Peter has 28 classmates. Each 2 out of these 28 have a different number of friends in the class. How many friends does Peter have?
Prove that there is a vertex in the tree from which exactly one edge emerges (such a vertex is called a hanging top).
Given \(n\) points that are connected by segments so that each point is connected to some other and there are no two points that would be connected in two different ways. Prove that the total number of segments is \(n - 1\).
A system of points connected by segments is called “connected” if from each point one can go to any other one along these segments. Is it possible to connect five points to a connected system so that when erasing any segment, exactly two connected points systems are formed that are not related to each other? (We assume that in the intersection of the segments, the transition from one of them to another is impossible).
A group of \(2n\) people were gathered together, of whom each person knew no less than \(n\) of the other people present. Prove that it is possible to select 4 people and seat them around a table so that each person sits next to people they know. (\(n \geq 2\))
Airlines connect pairs of cities. How can you connect 50 cities with the fewest number of airlines so that from every city you can get to any other city by taking at most two flights?
In the country of Mara there are several castles. Three roads lead from each castle. A knight left from one of the castles. Traveling along the roads, he turns from each castle standing in his way, either to the right or to the left depending on the road on which he came.
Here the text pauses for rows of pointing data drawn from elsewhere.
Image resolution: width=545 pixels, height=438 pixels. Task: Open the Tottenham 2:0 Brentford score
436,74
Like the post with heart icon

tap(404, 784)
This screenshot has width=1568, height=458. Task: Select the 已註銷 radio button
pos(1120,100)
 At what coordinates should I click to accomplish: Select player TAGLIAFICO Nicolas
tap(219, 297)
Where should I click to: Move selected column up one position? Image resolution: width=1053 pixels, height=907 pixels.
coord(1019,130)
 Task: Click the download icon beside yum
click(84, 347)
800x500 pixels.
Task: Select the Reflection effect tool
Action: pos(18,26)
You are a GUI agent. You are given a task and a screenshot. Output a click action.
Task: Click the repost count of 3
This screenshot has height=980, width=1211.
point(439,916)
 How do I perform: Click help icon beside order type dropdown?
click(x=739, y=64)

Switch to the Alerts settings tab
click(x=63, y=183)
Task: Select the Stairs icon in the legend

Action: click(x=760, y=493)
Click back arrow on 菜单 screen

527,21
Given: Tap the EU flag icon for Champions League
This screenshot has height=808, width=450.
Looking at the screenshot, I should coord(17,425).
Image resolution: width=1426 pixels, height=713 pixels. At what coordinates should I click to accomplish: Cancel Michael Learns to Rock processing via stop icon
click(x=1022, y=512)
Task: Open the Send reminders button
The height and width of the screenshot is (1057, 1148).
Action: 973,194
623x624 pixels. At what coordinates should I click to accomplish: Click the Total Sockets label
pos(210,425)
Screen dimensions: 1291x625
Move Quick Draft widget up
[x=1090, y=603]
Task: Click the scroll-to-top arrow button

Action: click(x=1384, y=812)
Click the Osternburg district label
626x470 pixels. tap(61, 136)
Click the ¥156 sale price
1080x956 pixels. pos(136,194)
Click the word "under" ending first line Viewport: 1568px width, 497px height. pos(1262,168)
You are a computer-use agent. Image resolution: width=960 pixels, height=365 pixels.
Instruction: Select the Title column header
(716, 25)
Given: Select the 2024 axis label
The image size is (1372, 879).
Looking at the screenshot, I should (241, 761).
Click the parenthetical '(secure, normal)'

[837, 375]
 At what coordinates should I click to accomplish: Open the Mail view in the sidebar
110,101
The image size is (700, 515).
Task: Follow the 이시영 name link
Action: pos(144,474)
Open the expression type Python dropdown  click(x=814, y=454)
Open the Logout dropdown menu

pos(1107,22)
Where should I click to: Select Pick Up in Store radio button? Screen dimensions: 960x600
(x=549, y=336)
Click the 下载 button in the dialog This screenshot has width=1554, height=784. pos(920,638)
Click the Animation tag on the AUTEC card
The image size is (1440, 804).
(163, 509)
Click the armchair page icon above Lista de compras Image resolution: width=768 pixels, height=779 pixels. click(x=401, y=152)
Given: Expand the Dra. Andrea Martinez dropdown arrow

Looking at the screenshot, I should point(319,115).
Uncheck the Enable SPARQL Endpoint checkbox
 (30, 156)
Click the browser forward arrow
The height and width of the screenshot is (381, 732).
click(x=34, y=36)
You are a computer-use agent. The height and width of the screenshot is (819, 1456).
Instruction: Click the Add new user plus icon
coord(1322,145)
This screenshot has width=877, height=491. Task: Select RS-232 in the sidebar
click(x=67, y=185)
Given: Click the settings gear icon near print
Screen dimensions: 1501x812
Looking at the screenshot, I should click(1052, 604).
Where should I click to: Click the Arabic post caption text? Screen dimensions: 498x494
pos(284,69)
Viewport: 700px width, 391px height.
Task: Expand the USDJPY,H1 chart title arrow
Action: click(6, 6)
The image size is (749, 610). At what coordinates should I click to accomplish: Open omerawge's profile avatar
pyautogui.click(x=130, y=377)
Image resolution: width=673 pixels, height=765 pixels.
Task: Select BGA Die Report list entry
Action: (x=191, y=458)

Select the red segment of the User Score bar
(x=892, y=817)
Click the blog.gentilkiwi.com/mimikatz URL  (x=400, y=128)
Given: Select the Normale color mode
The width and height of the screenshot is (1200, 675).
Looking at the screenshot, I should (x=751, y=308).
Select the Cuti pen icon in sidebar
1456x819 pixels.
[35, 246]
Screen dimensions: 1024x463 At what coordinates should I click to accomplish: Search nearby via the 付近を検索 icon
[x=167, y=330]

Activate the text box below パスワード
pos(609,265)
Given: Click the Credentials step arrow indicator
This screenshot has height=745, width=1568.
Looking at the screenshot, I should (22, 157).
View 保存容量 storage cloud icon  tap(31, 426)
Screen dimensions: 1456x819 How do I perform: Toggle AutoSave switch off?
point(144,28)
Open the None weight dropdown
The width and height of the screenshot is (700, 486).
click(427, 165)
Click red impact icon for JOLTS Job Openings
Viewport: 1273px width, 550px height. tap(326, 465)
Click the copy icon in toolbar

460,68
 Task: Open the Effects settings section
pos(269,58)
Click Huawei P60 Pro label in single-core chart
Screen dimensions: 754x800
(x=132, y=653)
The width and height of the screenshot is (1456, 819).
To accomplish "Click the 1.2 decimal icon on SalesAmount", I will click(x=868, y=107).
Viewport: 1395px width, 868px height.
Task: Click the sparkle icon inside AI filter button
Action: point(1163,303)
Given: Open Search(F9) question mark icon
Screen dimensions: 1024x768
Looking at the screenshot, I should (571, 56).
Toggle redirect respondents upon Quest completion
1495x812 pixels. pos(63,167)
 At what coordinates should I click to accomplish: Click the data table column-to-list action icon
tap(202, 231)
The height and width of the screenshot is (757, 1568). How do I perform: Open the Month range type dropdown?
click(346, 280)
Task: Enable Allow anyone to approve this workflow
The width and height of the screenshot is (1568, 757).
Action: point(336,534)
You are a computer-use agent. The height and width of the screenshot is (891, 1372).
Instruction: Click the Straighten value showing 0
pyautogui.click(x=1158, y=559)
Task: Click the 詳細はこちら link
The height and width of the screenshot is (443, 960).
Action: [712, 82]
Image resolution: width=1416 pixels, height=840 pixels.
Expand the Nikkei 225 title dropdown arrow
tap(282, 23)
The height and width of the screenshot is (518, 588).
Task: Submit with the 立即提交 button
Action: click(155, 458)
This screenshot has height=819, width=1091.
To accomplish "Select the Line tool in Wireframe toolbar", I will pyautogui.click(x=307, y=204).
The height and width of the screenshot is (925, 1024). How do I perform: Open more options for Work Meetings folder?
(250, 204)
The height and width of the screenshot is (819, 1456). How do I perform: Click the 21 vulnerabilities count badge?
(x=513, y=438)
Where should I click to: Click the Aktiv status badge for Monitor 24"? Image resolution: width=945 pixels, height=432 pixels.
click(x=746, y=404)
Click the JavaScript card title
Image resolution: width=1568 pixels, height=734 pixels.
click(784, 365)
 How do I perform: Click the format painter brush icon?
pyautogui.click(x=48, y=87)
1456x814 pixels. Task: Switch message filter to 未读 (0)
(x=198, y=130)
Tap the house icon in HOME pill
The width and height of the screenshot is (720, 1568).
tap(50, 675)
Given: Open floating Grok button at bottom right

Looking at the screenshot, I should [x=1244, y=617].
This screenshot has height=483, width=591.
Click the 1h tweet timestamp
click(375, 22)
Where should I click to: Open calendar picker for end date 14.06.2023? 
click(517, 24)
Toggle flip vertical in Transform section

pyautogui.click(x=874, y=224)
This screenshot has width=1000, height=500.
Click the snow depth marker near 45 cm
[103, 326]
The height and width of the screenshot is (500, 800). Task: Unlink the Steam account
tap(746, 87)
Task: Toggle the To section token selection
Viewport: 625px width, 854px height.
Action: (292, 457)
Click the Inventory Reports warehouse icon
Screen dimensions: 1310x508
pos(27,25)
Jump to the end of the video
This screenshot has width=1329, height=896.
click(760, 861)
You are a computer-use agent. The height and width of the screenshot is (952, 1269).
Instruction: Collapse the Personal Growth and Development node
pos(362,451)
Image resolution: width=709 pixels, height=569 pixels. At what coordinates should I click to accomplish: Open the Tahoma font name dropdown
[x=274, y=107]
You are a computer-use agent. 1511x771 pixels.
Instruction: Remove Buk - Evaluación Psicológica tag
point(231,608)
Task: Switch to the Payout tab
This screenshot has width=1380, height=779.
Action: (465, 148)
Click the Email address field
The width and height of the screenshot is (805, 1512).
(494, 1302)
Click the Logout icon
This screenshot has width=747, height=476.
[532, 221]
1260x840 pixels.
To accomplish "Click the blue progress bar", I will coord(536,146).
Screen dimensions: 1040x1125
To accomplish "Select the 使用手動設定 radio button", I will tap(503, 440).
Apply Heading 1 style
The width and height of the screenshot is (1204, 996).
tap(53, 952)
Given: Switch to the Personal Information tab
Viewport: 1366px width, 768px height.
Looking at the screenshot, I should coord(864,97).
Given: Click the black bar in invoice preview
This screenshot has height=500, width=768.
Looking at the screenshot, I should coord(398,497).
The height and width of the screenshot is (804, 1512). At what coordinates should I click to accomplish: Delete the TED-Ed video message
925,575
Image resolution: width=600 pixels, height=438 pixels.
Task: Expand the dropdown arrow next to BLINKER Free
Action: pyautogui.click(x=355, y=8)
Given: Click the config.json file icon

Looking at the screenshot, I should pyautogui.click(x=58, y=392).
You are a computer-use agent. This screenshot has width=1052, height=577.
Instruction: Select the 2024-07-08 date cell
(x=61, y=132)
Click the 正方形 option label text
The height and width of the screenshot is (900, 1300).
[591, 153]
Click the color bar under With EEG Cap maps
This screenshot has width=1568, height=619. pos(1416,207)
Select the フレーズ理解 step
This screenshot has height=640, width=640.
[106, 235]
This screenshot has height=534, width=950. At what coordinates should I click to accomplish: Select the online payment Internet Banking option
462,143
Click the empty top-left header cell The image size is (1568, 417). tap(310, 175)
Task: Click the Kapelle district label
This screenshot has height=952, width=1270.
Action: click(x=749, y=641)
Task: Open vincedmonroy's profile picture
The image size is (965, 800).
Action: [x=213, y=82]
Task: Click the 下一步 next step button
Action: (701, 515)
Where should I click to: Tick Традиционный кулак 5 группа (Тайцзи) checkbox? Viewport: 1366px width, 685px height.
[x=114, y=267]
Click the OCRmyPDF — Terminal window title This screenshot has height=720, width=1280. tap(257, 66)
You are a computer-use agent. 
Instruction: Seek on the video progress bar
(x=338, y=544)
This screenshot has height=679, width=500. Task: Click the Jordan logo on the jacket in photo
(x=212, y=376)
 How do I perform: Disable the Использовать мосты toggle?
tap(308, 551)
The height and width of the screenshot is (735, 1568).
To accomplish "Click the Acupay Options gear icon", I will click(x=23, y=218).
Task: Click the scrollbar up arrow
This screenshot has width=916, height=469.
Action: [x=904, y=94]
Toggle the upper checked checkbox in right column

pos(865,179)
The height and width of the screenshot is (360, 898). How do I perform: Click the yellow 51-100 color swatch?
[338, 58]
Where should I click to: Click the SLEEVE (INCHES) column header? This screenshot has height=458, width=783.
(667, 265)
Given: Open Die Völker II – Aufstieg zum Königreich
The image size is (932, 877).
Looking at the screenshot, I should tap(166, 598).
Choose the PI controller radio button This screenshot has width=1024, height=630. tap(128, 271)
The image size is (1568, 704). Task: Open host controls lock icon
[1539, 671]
The knight never turns to the side which he turned before it. Prove that one day he will return to the original castle.
Prove that for every convex polyhedron there are two faces with the same number of sides.
Prove that the following facts are true for any graph:
a) The sum of degrees of all vertices is equal to twice the number of edges (and therefore it is even);
b) The number of vertices of odd degree is even.
During a chess tournament, some of the players played an odd number of games. Prove that the number of such players is even.